The required output is the line with "Task: Click the Email input field" through the final line of the entries, each one exactly as it stands.

————————

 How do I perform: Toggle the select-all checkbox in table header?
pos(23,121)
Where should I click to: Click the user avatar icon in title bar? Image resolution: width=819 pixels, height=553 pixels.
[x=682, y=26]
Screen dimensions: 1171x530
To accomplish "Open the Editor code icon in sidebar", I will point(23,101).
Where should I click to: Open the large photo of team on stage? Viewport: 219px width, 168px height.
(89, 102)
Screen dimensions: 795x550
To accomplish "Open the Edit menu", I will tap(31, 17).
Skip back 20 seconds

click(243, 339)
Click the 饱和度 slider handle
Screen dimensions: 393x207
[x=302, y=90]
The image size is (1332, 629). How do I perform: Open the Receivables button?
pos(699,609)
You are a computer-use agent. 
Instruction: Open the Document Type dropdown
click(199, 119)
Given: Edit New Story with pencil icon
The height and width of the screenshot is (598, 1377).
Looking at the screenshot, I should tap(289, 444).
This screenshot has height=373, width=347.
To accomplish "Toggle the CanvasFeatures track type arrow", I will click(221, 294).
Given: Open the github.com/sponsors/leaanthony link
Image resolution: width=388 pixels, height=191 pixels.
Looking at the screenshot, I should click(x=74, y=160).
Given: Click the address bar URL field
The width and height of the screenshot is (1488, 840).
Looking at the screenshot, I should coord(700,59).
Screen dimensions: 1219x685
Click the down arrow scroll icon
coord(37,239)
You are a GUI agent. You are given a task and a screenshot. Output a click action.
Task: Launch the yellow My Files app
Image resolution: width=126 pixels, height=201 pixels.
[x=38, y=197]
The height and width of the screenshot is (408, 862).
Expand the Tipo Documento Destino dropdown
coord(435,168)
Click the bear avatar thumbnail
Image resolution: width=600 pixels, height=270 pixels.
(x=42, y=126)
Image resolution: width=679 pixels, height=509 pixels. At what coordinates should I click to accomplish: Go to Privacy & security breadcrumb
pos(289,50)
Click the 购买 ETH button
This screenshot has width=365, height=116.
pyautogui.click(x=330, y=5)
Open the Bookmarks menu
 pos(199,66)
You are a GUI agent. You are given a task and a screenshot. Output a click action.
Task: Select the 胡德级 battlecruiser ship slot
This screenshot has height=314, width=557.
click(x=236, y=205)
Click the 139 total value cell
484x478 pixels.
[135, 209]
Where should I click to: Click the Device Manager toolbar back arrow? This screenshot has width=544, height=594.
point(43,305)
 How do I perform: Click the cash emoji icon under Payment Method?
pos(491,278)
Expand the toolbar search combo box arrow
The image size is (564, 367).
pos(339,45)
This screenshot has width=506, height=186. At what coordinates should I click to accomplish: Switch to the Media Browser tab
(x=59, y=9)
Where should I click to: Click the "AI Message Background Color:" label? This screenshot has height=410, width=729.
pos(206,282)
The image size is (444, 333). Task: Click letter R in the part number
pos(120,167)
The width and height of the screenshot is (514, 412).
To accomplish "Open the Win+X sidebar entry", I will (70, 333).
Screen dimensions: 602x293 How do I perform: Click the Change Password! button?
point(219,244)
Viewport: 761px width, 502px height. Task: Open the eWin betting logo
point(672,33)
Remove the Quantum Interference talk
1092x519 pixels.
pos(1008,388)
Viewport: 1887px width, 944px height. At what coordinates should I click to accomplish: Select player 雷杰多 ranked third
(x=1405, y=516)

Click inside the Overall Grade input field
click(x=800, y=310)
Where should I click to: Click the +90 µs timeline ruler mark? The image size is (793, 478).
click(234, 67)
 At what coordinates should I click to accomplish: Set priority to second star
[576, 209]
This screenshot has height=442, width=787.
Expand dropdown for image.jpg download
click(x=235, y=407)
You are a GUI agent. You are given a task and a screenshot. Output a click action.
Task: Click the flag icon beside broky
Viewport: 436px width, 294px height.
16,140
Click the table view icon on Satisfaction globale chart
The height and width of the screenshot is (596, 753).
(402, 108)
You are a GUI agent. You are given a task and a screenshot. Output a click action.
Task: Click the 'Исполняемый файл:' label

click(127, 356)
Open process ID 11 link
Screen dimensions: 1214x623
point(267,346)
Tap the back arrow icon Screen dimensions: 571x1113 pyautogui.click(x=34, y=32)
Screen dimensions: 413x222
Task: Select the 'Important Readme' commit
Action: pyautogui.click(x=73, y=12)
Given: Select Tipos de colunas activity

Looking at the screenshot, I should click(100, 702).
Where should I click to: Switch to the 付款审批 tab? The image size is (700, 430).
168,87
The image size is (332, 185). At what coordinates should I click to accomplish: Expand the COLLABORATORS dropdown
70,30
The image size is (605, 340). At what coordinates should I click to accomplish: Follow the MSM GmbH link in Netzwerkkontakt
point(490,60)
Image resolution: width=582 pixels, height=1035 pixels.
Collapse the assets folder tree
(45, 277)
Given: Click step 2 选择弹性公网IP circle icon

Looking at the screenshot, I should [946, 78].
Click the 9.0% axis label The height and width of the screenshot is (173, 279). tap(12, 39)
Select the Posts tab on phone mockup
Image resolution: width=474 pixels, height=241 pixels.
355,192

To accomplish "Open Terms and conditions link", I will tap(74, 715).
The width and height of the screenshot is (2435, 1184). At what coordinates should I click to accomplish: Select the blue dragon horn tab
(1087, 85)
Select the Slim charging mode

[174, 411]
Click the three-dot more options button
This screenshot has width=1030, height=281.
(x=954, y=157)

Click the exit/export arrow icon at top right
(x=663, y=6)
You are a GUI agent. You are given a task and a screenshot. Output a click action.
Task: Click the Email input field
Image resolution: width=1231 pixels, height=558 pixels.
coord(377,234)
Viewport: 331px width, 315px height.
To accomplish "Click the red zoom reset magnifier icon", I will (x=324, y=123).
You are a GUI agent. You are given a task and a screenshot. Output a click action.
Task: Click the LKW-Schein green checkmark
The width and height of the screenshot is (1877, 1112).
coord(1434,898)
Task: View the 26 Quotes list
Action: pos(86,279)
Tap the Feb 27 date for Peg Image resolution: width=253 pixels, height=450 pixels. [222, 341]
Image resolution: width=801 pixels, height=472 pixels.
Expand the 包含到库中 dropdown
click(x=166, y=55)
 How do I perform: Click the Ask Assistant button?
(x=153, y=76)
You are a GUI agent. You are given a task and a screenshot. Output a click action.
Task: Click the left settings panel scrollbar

————————

▶ [Solved exercise]:
Task: Click the Email input field
Image resolution: width=1231 pixels, height=558 pixels.
coord(377,234)
Viewport: 331px width, 315px height.
To accomplish "Click the red zoom reset magnifier icon", I will (x=324, y=123).
You are a GUI agent. You are given a task and a screenshot. Output a click action.
Task: Click the LKW-Schein green checkmark
The width and height of the screenshot is (1877, 1112).
coord(1434,898)
Task: View the 26 Quotes list
Action: pos(86,279)
Tap the Feb 27 date for Peg Image resolution: width=253 pixels, height=450 pixels. [222, 341]
Image resolution: width=801 pixels, height=472 pixels.
Expand the 包含到库中 dropdown
click(x=166, y=55)
 How do I perform: Click the Ask Assistant button?
(x=153, y=76)
You are a GUI agent. You are given a task and a screenshot. Output a click action.
Task: Click the left settings panel scrollbar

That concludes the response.